Calcutta : In a sport widely considered to be a male bastion, a woman from Kidderpore has blazed a trail for herself by becoming the coach of the Bengal women’s boxing team.

Razia Shabnam, in her mid-20s is only one of three NIS-passed women boxing coaches in India (the other two being Geeta Jam of Manipur and Sanjukta Ghosh of Asansol).

And if coaching the Bengal girls is not enough, she often spars with the boys at her club, the Kidderpore School of Physical Culture, considered by many to be the cradle of boxing in Bengal. “Not only in KSOPC, I have trained boys in many other clubs across the city,” Shabnam told The Telegraph.

“When I was a boxer, I faced a number of problems training under male coaches.

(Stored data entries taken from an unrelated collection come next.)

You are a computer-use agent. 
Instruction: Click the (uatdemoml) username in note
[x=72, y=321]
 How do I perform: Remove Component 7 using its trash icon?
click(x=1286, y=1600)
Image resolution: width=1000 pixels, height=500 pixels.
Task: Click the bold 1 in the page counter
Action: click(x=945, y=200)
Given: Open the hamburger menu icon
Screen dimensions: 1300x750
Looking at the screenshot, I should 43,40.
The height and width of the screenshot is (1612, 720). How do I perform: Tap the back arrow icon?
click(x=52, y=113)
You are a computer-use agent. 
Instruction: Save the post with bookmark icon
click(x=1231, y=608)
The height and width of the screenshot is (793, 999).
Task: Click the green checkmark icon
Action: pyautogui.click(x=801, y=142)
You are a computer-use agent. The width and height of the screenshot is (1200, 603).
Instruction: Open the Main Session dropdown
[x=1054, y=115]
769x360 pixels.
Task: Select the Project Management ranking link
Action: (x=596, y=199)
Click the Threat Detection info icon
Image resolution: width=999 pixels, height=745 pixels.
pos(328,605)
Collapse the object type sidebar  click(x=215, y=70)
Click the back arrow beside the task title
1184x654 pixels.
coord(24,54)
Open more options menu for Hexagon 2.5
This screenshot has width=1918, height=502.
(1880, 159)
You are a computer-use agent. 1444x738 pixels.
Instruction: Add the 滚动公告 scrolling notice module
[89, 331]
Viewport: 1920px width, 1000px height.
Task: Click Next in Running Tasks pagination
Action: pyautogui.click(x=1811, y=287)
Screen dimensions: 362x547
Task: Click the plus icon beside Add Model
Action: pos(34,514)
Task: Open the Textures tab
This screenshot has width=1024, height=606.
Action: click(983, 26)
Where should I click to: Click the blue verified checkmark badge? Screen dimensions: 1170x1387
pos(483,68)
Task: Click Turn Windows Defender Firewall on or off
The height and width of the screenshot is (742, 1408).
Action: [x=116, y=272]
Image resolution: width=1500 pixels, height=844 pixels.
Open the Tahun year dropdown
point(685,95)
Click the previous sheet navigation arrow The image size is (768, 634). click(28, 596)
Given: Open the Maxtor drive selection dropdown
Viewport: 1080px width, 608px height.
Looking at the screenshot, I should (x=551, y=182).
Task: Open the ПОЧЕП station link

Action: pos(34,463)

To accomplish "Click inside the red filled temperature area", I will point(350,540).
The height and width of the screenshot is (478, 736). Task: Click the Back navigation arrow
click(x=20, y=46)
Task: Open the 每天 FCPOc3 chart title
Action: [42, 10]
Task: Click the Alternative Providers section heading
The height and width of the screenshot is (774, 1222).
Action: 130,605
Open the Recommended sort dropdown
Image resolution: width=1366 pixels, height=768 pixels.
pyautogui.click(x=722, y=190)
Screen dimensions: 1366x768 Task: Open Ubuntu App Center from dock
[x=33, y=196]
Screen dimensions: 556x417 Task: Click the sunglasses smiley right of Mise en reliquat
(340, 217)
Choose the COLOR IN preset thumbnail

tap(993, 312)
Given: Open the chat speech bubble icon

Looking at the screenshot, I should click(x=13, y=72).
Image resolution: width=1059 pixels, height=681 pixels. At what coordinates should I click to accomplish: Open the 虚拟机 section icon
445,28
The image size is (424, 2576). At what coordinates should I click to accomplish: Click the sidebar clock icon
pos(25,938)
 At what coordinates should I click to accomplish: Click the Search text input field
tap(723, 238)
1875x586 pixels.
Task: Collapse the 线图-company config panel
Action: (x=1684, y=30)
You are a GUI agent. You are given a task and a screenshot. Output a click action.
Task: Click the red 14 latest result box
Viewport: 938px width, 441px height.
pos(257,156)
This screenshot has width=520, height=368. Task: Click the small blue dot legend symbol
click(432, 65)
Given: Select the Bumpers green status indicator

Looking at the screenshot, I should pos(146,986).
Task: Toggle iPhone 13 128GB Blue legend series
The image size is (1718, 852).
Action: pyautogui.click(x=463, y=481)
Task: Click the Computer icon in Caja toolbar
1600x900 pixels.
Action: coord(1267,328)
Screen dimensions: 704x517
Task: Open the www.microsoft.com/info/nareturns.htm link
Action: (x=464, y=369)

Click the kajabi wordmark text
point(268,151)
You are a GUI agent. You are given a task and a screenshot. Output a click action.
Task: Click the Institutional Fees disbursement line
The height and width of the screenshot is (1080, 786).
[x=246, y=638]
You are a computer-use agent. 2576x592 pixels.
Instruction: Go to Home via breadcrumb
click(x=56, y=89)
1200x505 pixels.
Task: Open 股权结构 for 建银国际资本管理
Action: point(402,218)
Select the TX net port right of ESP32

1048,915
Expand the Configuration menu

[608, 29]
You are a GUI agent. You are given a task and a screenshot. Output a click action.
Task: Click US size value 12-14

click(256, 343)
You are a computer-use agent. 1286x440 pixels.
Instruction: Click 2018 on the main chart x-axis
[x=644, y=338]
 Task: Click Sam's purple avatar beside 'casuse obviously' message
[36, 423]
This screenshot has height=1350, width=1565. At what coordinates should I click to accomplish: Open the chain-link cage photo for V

There are many problems which a woman cannot relate to a male coach. Then, being a woman, it’s easier to understand the psyche of another woman,” she says.

This experience in the ring made her take up coaching professionally. “I did not want the other girls who love boxing face the same impediments that I had to.”

According to Shabnam, the parents of female boxers feel reassured when they see their wards practice under a woman coach. “After I joined KSOPC as coach, the number of women boxers has gone up strikingly.” She also said that local lad Ali Qamar’s success in the Commonwealth Games has given a boost to women boxers as well. “After he won, more and more parents are coming forward with their daughters.”